Board of Regents Chair Phillip Bale visited the University Senate Thursday to answer questions and clear misconceptions from faculty senators.

Bale has served on the Board of Regents for the last five year and became chair in August 2017, after taking the position from former Chair Frederick Higdon. Bale said he was meeting with the Senate “primarily to listen.”

“I think sometimes there may be some misconceptions about what boards are,” he said. “I’ve been on lots of boards and I’m still trying to figure out what boards do, but certainly in higher education today…it’s the story of human struggle and complexity.”

Bale told the Senate they have to have a sense of teamwork in order to address the complex problems WKU is currently facing. 

Faculty present were able to have a question and answer session with Bale, where he was asked to comment on WKU’s budget model and the merit raise process. Comments regarding faculty’s overall satisfaction with the Board of Regents were also mentioned, which 30 percent of respondents reported in the 2017-2018 Faculty Work/LifeSurvey they “strongly disagreed” that the Board of Regents were making academics a top priority.

Journalism professor Mac McKerral, who previously served as University Senate chair, said this was the first time he could remember a Board of Regents chair coming and speaking to faculty at a Senate meeting.

“One of the concerns that I’ve had through the years that the Board would have had provided a little more scrutiny to some of the things that were happening particularly with regard to spending,” McKerral said. “I’m hopeful the Board looks at Senate business to see resolutions we’ve passed about things that affect finance on campus.”

Carl Dick, an associate professor in the biology department asked if Bale could summarize some of the strengths and challenges he saw in the new budget model. 

Bale said Regent Gillard Johnson is on the budget committee and had a much better grasp of the budget than he. 

“This [budget] process needs some time, some maturity and a whole lot of teamwork to figure it out,” Bale said. “When you look at the demographics today of few students born…and you throw in Kentucky’s pension fund, which is absolutely wreaking havoc on everything, and you throw in the fact that the public does not appreciate as they once did what a higher education degree means…we’re in a battle. These are tough, tough times but Western is in a better position than most in no small way because we have a great faculty.”

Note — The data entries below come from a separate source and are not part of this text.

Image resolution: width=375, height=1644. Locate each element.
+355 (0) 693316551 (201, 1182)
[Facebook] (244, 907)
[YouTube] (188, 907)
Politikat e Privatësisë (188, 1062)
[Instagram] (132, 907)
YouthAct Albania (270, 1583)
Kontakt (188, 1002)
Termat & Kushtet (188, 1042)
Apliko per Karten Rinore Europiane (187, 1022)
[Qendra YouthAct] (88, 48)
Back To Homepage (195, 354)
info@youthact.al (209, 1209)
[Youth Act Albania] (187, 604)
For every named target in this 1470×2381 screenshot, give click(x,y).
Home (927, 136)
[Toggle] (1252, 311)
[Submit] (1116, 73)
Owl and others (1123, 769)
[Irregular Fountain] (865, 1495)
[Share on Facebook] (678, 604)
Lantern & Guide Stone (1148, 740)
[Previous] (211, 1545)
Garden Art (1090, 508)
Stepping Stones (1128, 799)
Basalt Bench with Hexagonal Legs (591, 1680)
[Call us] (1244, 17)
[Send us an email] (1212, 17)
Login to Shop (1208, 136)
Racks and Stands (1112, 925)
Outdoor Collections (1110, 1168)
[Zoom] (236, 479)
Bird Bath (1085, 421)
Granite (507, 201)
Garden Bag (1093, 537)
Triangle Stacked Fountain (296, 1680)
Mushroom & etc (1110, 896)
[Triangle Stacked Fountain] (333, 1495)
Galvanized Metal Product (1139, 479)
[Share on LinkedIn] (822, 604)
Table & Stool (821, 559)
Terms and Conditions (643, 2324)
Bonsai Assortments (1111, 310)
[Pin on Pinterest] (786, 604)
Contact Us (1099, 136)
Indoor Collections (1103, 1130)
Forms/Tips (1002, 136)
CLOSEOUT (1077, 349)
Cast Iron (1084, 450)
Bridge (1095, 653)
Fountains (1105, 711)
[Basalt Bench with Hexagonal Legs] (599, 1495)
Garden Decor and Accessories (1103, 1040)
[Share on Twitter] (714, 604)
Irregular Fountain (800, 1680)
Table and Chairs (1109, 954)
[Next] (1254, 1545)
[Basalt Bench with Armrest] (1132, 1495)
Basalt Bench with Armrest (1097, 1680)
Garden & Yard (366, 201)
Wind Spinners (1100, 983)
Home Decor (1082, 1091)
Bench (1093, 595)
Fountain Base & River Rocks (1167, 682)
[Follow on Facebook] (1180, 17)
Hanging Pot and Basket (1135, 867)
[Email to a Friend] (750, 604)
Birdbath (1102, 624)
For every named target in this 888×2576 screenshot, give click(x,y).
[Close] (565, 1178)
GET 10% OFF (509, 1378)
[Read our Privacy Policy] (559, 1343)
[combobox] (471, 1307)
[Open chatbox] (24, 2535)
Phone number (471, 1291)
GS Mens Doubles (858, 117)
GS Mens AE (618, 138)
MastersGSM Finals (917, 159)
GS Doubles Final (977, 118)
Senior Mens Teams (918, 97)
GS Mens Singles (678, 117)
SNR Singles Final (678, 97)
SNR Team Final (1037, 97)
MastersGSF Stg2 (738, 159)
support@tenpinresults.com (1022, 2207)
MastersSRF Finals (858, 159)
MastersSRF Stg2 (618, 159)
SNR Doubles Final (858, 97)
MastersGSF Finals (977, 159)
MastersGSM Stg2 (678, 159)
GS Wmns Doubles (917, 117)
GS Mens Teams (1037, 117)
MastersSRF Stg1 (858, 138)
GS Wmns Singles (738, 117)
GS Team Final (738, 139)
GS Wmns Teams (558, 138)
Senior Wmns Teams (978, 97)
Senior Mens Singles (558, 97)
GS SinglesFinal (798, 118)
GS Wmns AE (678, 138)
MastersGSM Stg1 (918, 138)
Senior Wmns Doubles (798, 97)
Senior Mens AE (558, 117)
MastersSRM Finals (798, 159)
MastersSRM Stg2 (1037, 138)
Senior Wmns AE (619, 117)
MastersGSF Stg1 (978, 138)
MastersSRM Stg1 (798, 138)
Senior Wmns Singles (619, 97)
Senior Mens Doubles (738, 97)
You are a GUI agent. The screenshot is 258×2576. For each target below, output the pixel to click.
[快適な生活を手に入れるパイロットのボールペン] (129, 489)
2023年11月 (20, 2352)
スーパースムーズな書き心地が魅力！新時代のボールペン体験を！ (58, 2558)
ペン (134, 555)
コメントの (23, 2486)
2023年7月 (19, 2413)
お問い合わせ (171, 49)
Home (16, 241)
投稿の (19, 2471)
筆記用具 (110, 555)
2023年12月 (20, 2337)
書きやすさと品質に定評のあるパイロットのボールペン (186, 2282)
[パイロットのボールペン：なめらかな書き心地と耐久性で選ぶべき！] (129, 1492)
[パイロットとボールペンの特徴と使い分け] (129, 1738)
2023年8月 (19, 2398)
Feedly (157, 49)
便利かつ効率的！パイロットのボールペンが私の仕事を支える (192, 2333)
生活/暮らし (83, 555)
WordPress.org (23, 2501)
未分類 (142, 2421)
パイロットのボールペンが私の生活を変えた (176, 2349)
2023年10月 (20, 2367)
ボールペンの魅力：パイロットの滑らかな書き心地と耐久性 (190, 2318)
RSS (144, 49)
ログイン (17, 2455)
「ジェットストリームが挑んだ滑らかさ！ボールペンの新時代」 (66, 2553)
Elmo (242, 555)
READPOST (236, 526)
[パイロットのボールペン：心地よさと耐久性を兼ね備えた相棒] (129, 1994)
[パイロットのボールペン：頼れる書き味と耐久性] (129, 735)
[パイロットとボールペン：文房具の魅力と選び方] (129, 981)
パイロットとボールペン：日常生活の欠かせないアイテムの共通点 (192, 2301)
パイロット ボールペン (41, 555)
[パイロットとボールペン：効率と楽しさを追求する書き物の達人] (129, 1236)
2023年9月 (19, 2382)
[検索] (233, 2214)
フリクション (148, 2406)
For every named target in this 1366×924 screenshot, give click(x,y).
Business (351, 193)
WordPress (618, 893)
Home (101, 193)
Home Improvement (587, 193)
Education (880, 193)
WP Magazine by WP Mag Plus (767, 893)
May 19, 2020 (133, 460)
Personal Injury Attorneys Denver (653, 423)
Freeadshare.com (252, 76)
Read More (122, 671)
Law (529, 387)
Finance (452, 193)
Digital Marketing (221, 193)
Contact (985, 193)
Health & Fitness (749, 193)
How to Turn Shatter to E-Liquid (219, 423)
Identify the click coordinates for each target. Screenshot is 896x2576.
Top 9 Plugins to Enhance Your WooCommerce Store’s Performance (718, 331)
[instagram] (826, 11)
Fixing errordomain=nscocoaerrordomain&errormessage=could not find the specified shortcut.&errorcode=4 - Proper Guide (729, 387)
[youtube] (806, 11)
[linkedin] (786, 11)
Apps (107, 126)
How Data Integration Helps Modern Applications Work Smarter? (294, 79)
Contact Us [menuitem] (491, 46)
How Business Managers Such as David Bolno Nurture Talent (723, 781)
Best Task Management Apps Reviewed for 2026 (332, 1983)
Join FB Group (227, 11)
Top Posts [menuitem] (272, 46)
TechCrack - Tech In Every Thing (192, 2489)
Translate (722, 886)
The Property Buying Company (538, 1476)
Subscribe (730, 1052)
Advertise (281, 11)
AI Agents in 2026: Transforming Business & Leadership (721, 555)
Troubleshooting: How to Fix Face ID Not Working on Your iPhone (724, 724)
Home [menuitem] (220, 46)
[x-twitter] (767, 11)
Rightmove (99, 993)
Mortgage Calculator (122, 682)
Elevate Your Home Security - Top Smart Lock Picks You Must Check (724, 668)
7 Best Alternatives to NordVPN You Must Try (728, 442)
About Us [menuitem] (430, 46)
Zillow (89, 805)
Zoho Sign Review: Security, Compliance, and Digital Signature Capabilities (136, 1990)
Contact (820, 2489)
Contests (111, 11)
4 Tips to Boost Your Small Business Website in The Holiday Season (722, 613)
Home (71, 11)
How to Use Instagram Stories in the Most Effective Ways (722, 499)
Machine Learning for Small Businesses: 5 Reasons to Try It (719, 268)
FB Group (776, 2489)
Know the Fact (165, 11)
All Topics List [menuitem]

After speaking with Bale, the Senate heard an information item from Colonnade Committee Chair Mary Wolinski, who said the committee was working on finalizing aproposal to add a fourth category to the Colonnade Courses. This optional category, if finalized and passed, could give students who study abroad in certain programs the option to transfer one of their study abroad courses as a Connections course.

Wolinski said the Colonnade Committee was planning on presenting a more final proposal to the Senate Executive Committee by January or February 2019.